### GOAL OF THE EXERCISE
From the forum thread about random hangs and flash drive corruption, extract word for word the passage from "I had the syslog" up to and including "from my flash?".

### SUPPLIED TEXT
Random Hangs and Flash Drive Corruption

January 10, 20251 yr

I recently switched my motherboard, cpu, and ram from an x99 system to a 5800x on a X570 AORUS ELITE. The new cpu, board, and ram was previously in my gaming pc and worked fine with no crashes running windows 11.

At first everything seemed fine but then I noticed it was offline. I looked at the display out from the server and it was just hanging with no disk usage that I could see/hear. After power cycling it would hang at a hash check for one of the bz files on the flashdrive. Restoring from a flash backup temporarily fixed the issue but after a few hours the same thing would repeat.

I found a few other threads discussing crashes with Ryzen so I made the following changes with no success:

- Disabled XMP in bios

- Disabled global c-states in bios

- Set power supply idle current to typical in bios

- Added "/usr/local/sbin/zenstates --c6-disable" to /boot/config/go

- Enabled syslog writing to flash but observed no errors prior to the system hanging

I'm at my wits end, I get no errors, this hardware worked fine before, and I don't know what to do next.

unraid-diagnostics-20250109-2047.zip

Quote

January 10, 20251 yr

Author

Earlier today I also brought my motherboard bios current from an older bios from 2022 and made sure all my settings from before persisted for the c-states and such.

Experienced another hang and forced reboot that required me to replace the bzfirmware file on the flashdrive to boot properly again.

Just updated to unraid 7. I'll see if that resolves anything but I don't have my hopes up.

Quote

January 10, 20251 yr

Enable the syslog server and post that after a crash.

Quote

January 10, 20251 yr

Author

I had the syslog server enabled, but as of right now the latest syslog previous was a clean reboot after installing unraid 7. I did not realize that the syslogs containing my crashes would not persist. Is there a way to avoid removing old syslogs from my flash?

Quote

January 10, 20251 yr

If saved to the flash drive, only the previous log will be kept, but if you save to a share, it will keep a continuous one.

Quote

January 10, 20251 yr

Author

Thank you for the help, I have that enabled now. I have not had a crash since updating to Unraid 7. Hopefully the newer kernel fix my issue. If I have another crash now I'll post the syslog.

Quote

1

January 11, 20251 yr

Author

I had another crash. This one had the server lasting much longer (~24 hrs) , but still was left hanging with no display out and not logging anything to syslog.

The system becomes unresponsive to keyboard inputs, has a blank display out, and the webgui doesn't load.

syslog

Quote

January 11, 20251 yr

Unfortunately, there's nothing relevant logged, this can also be a hardware issue, one thing you can try is to boot the server in safe mode with all docker containers/VMs disabled, let it run as a basic NAS for a few days, if it still crashes it's likely a hardware problem, if it doesn't start turning on the other services one by one, including the individual docker containers.

### PROVIDED RECORDS
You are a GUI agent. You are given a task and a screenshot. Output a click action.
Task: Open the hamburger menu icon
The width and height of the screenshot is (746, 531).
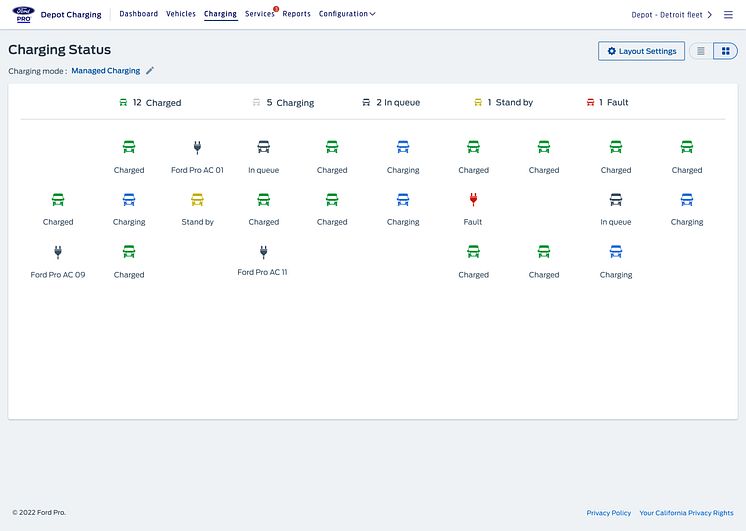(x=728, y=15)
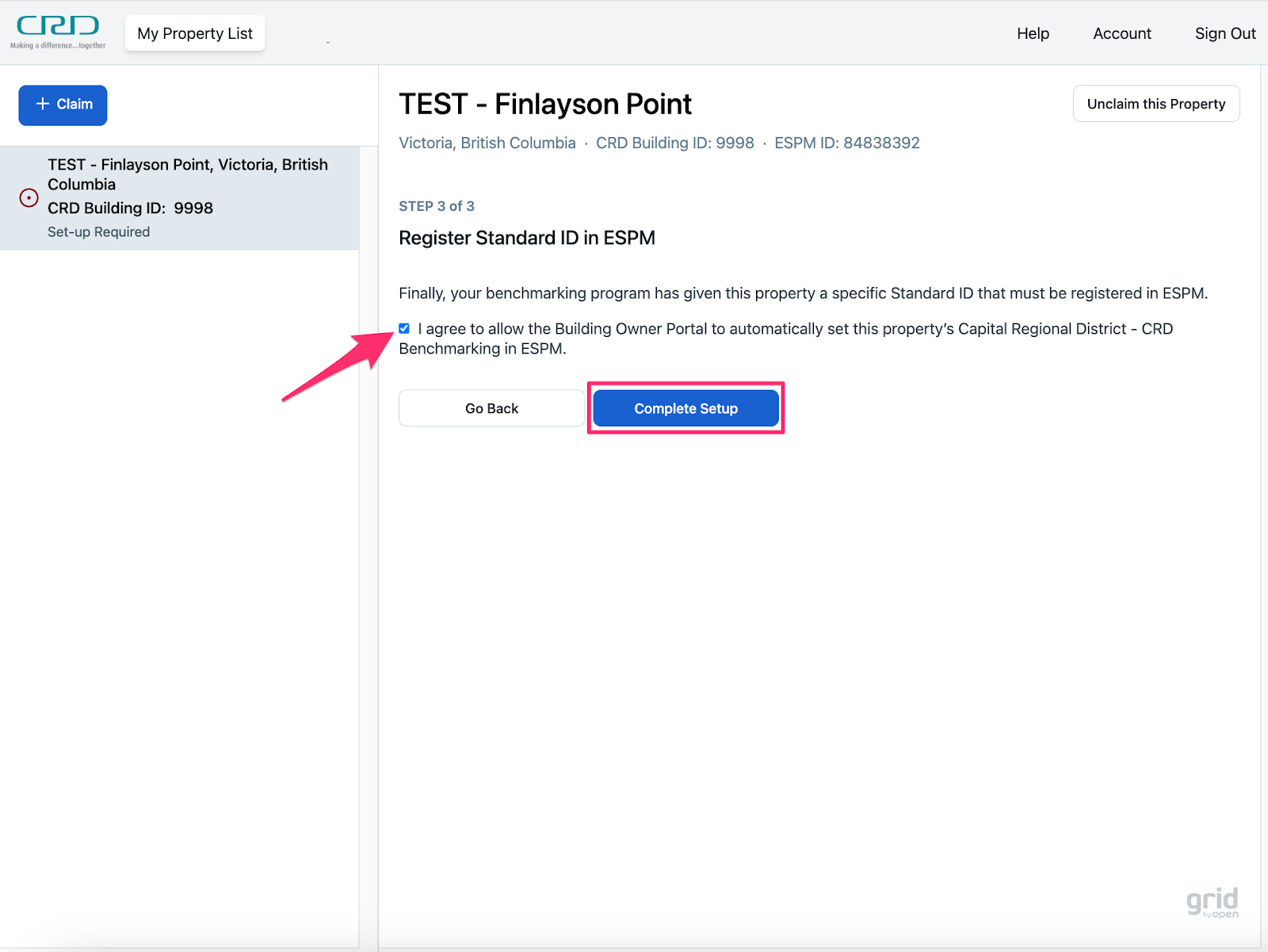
---
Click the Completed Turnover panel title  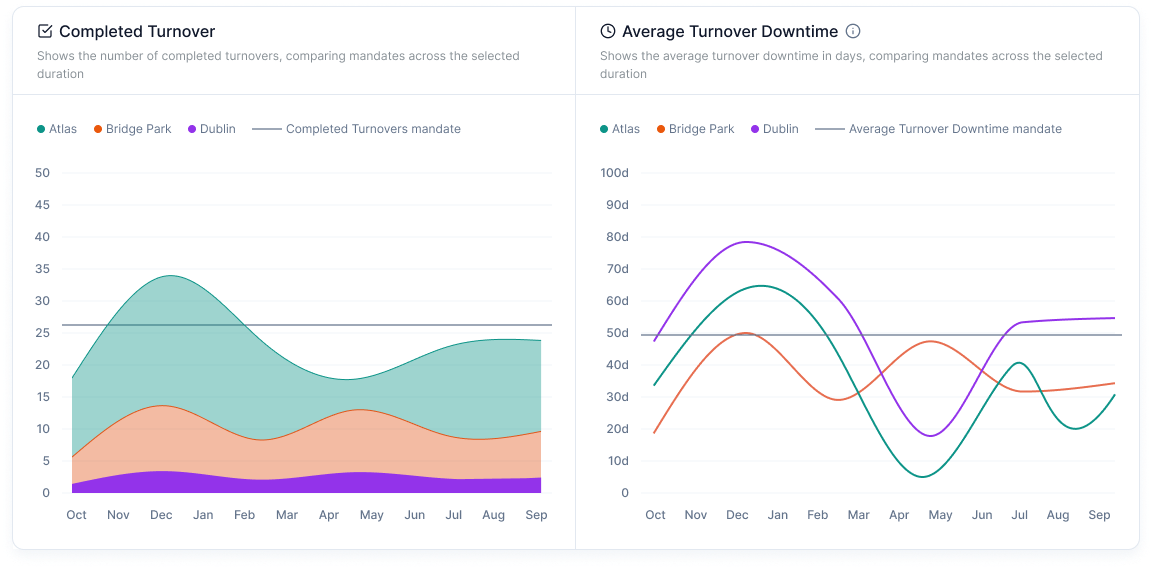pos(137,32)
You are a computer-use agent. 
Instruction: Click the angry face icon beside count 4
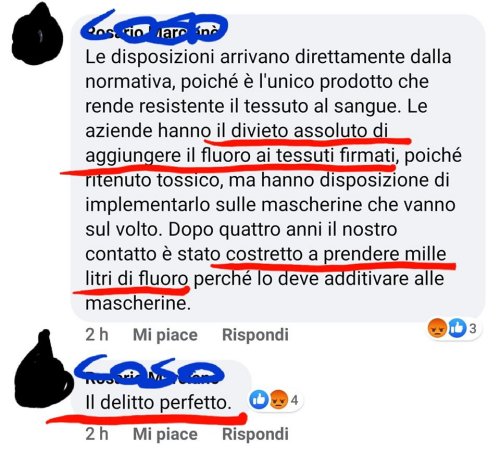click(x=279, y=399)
* * *
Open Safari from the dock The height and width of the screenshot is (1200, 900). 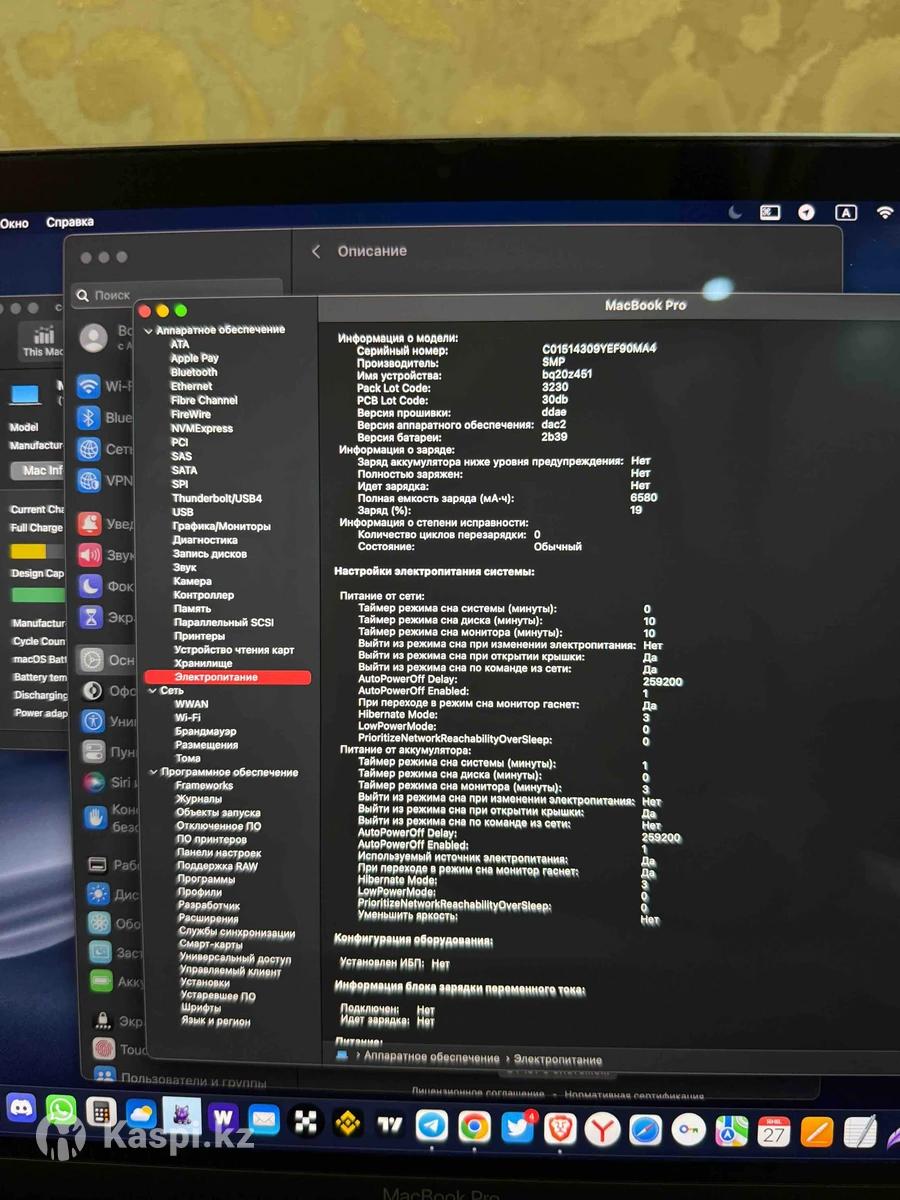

### SOLUTION FOR THIS EXERCISE
I had the syslog server enabled, but as of right now the latest syslog previous was a clean reboot after installing unraid 7. I did not realize that the syslogs containing my crashes would not persist. Is there a way to avoid removing old syslogs from my flash?